* [YOUR TASK]: Copy out the listing from the line containing "Where should I" through the line containing "click(x=349, y=295)", including both of those lines, and leave out the pictures.

* [PROVIDED RECORDS]:
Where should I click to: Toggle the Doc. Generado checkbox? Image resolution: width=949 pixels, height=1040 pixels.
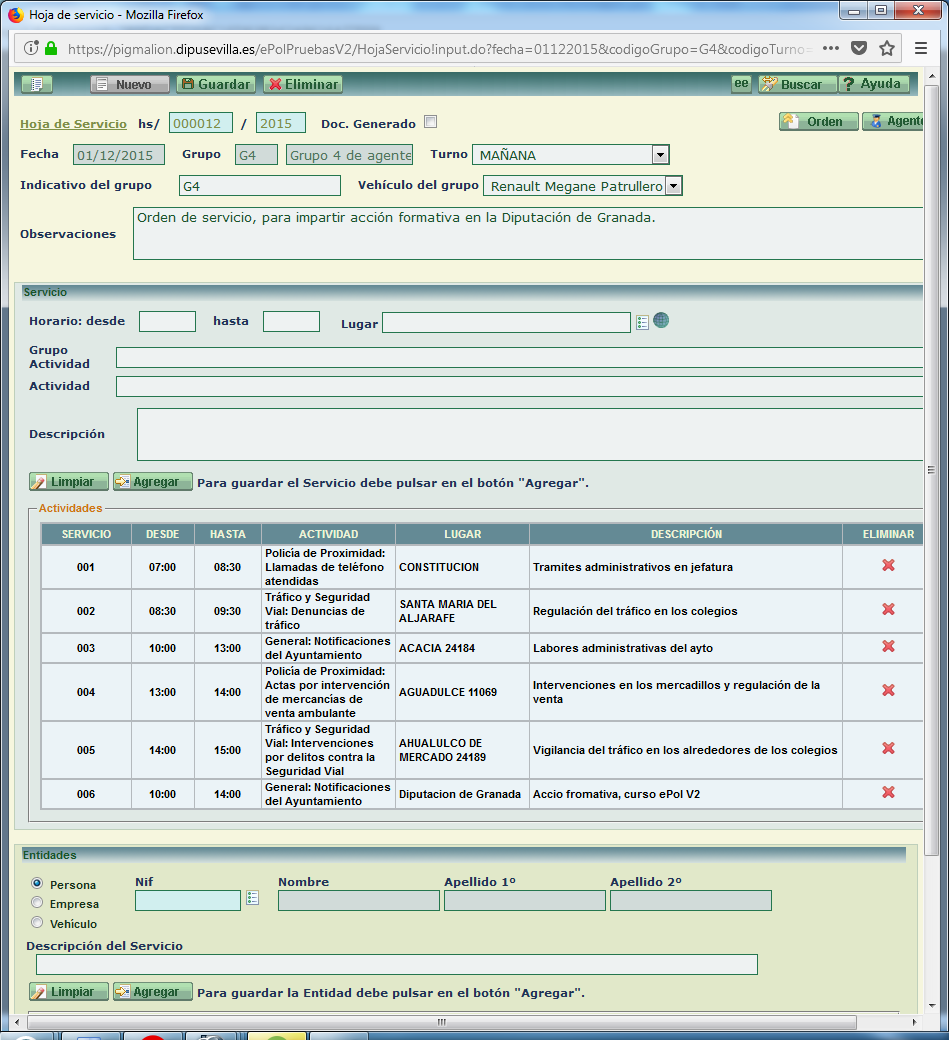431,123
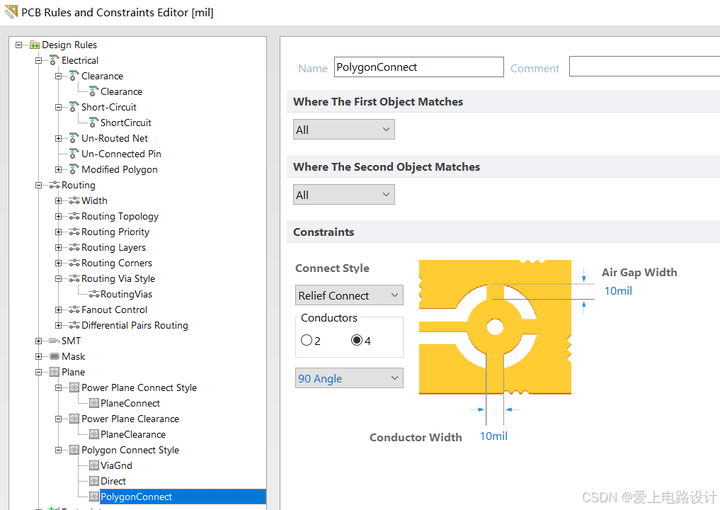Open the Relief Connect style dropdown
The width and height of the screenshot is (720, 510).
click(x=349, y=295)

--

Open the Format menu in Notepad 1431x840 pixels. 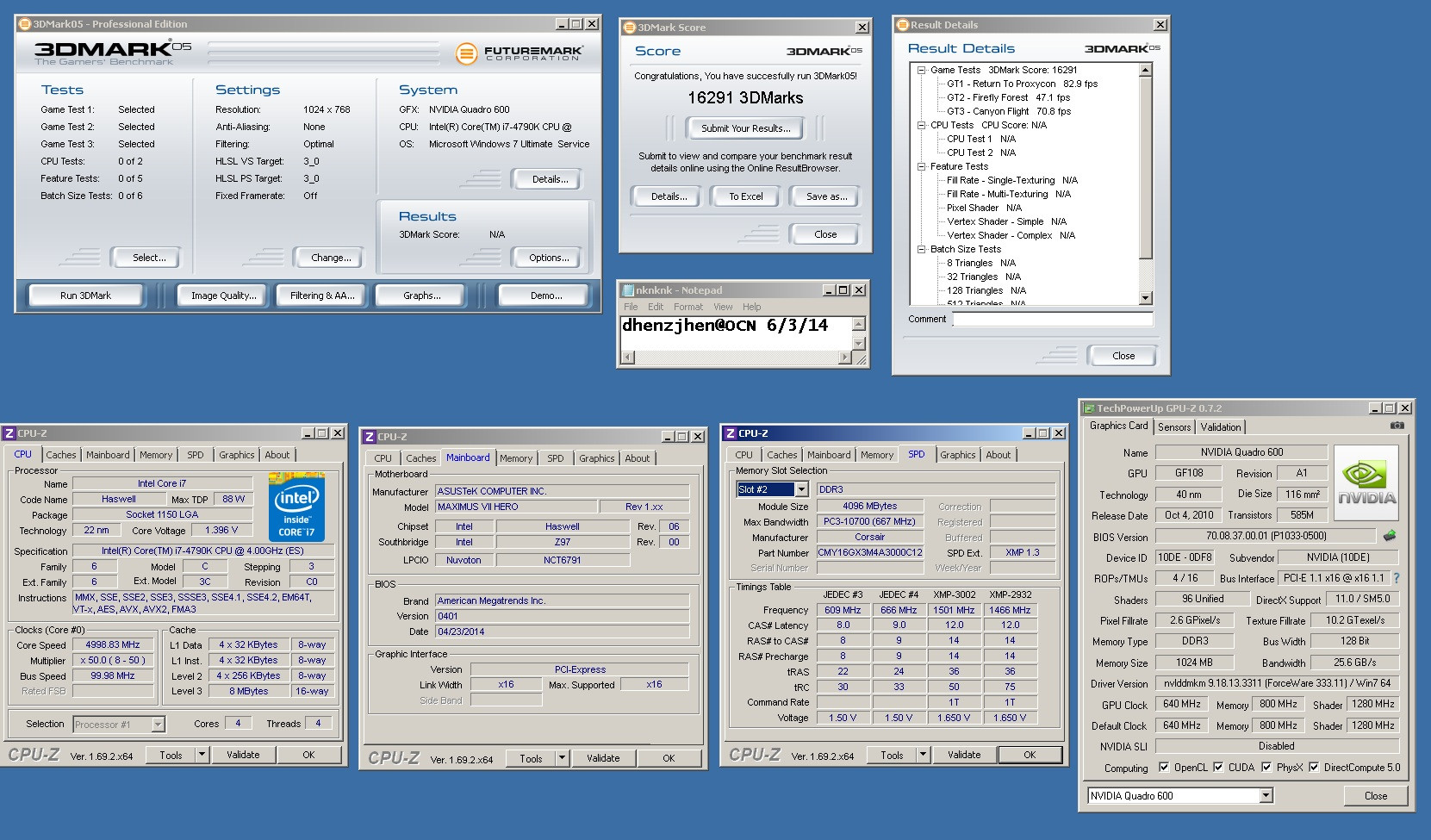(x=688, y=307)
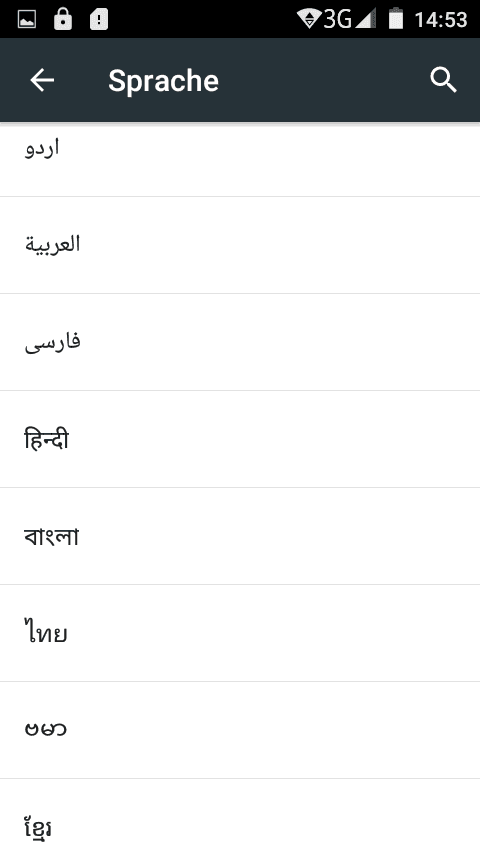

* [FULL RESPONSE]:
Where should I click to: Toggle the Doc. Generado checkbox? Image resolution: width=949 pixels, height=1040 pixels.
431,123
Open the Relief Connect style dropdown
The width and height of the screenshot is (720, 510).
click(x=349, y=295)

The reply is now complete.